The Foxconn AM3 785G board, with it’s support for BIOS overclocking, Quad core CPUs, 4 DIMM slots, ATI Hybrid graphics technology etc is best utilised as a small desktop PC, maybe where space is an issue, maybe where a user only wants one PC that can do everything including hooking up to their big-screen tele for HD video playback, fitting a discrete graphics card for some high resolution gaming on a monitor, and with a large amount of RAM supporting a multicore powerhouse AMD CPU. A student fits the bill perfectly, where they live out of the same room and everything is an arms length away.

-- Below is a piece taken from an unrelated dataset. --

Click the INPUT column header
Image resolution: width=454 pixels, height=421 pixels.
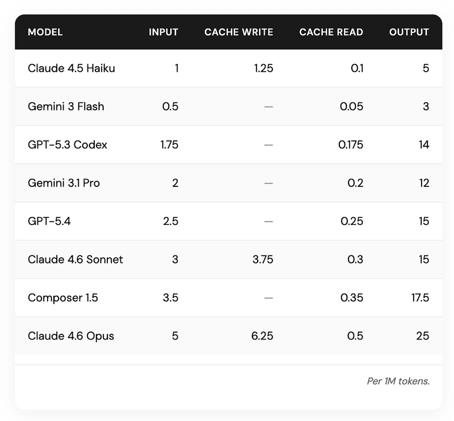[163, 32]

The Foxconn H55 board is a bit more limited. There isn’t any overclocking options in the BIOS, there isn’t a quad core CPU with an IGP so you’re limited to a dual cores and there’s only 2 DIMM channels so you’re limited to the amount of RAM you can install. This isn’t necessarily a bad thing – it’s not a jack of all trades, it’s a master of one, which is being a HTPC and providing a cool, quiet, power efficient platform capable of handling HD playback on the big screen. This one is for the living room, sat in a small case next to the digital TV box and the AV receiver.

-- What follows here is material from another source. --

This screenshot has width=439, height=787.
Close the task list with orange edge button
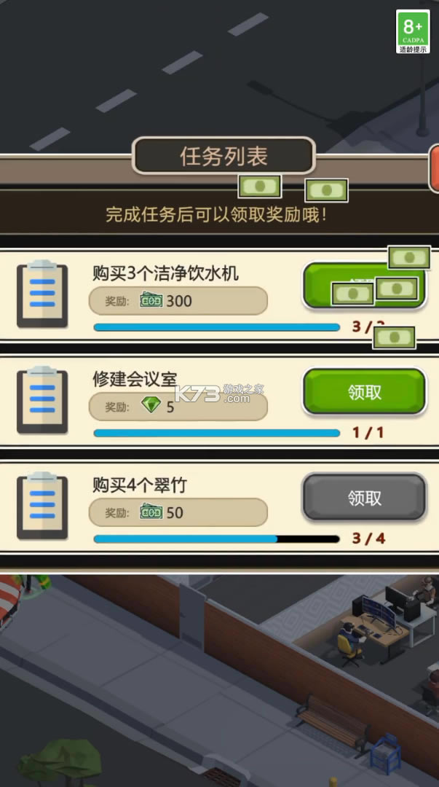click(x=433, y=168)
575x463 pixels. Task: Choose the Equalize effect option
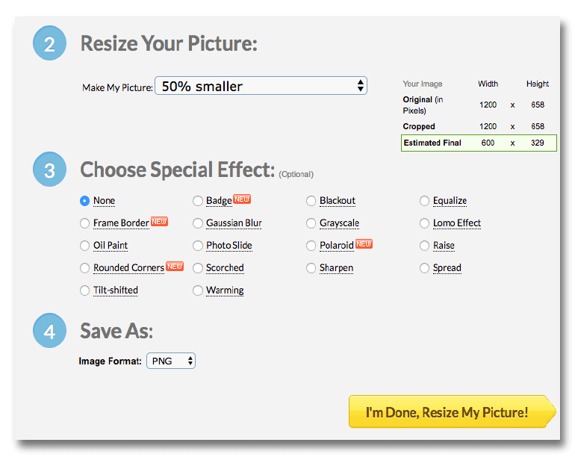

While on first impressions these two boards might have seemed destined for similar audiences, they do a much better job complementing Foxconn’s product line up than competing against each other.

Foxconn H55MX-S mATX H55 chipset motherboard

Positive:

  • Cool
  • Quiet
  • Low power
  • Full 1080p HD playback
  • Good quality audio
  • Small

Neutral:

  • Only 2 DIMM slots

Negative:

  • No BIOS overclocking, at all
  • Boring colour scheme, ok, I’m being picky

8/10

Foxconn Cinema II Dexlue mATX AM3 785G chipset motherboard

Positive:

  • 2, 3 and 4 core CPU support
  • Detailed BIOS overclocking
  • Attractive colour scheme
  • 4 DIMM slots
  • Full 1080p HD playback
  • Good quality audio
  • Easy overclocking

Neutral:

  • Only 4 SATA ports

Negative:

  • Gets quite warm
  • More power hungry than H55

7.5/10

4 Comments »

  • joseph yarbrough said:

    Anxiously awaiting an update to this. I had a DoA motherboard and noticed the Cinema II Deluxe had DDR3/1600 support and I don’t need the 2 PCIe’s on the DFI LP Jr.

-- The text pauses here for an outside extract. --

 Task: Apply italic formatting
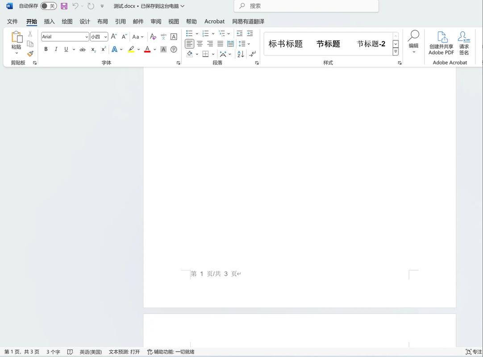tap(56, 49)
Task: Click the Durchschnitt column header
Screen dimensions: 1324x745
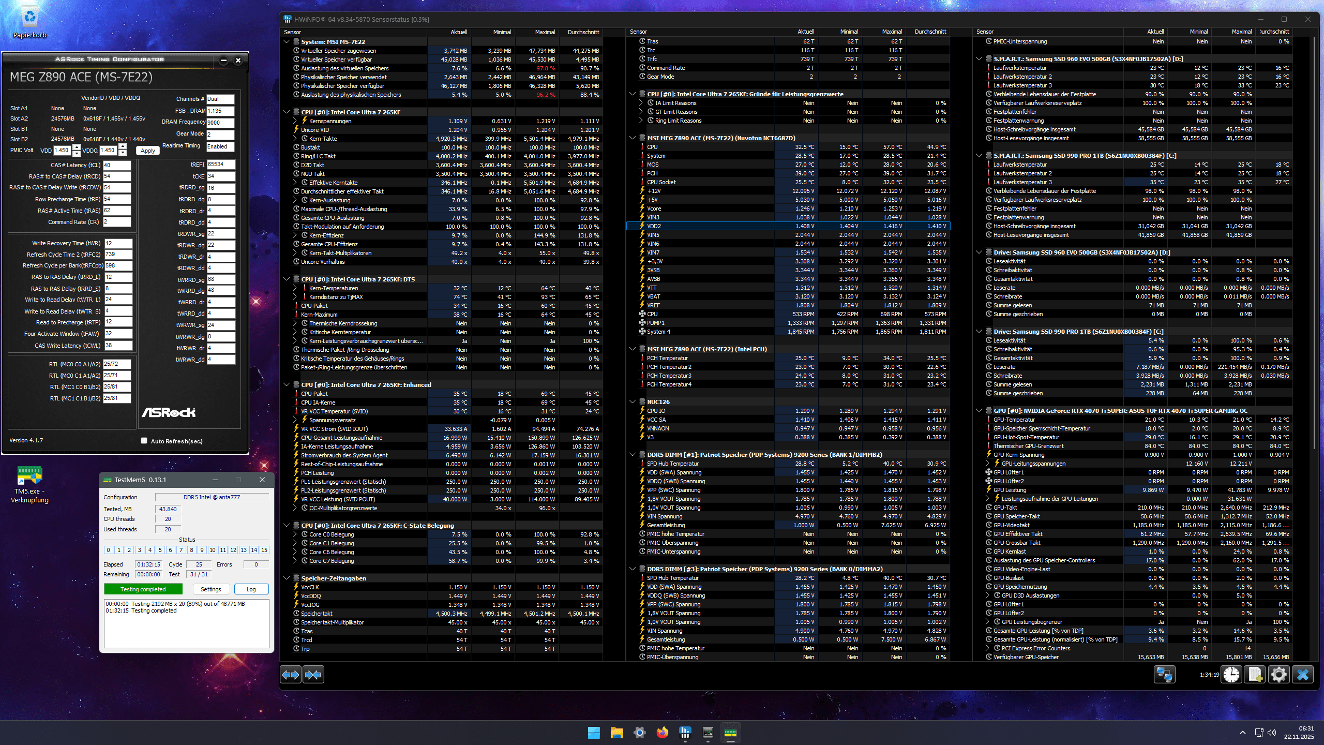Action: [583, 32]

    The current model listed on Newegg.com includes a remote control, and some sort of antenna (wifi?)

    I’m very excited to hear about the bios, overclocking potential, etc.

  • joseph yarbrough said:

    They are fixing the link to the manual (it was broken before) but I have a copy now. It isn’t native 1600ddr3, it’s OC (according to the manual.)

  • joseph yarbrough said:

    Mine will be here today, and I’m very happy to hear about your results. I will post results as well.

    I’m sure you did redo the testing, but just wanted to check. I read the manual (lol) and noticed it is a same-colored-slot DC setup.

    I am very excited, and hope my order from newegg includes the WAN card and antena (yours doesn’t mention it) I wonder if the intel also includes this. I am very happy with my selection, but of course it isn’t here yet.